● **Activity**
Find the string "will" in the data, and copy out each line that has it.

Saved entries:
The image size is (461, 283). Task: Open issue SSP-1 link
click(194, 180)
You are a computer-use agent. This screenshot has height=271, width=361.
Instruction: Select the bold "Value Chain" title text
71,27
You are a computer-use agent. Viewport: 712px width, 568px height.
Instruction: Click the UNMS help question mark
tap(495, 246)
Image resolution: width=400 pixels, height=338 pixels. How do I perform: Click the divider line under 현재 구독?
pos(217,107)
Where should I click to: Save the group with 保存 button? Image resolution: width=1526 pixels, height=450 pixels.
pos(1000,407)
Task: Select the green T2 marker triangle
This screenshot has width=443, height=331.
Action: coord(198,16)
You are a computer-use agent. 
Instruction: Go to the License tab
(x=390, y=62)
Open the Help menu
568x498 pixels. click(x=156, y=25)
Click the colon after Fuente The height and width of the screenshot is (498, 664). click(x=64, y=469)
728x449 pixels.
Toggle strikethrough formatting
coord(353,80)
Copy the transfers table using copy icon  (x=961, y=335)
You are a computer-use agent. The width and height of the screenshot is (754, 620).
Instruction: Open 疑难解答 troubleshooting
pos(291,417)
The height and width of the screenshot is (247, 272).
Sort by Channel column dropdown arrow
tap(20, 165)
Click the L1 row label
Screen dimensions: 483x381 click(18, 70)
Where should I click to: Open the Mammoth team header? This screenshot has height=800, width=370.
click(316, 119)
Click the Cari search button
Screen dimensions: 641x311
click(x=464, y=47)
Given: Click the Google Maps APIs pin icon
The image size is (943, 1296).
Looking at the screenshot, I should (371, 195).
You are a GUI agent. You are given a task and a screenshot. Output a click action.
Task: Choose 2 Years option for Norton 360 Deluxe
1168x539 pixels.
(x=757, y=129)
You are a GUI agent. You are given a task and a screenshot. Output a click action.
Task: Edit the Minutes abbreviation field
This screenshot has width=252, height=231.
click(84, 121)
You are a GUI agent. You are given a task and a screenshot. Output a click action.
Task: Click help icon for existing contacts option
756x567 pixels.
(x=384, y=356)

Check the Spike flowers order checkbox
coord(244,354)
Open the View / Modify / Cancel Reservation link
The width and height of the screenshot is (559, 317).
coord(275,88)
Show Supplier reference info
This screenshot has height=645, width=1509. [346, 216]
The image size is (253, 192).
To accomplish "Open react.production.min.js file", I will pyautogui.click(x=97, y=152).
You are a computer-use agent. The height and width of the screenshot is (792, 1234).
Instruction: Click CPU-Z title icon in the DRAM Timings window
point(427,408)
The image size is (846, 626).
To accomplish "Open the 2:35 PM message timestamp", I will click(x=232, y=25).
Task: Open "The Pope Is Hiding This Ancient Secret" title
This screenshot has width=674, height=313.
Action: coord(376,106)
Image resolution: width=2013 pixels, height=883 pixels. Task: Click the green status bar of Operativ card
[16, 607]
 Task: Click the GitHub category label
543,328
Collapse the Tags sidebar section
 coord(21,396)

● **Solution for this task**
To accomplish "Open react.production.min.js file", I will pyautogui.click(x=97, y=152).
To accomplish "Open the 2:35 PM message timestamp", I will click(x=232, y=25).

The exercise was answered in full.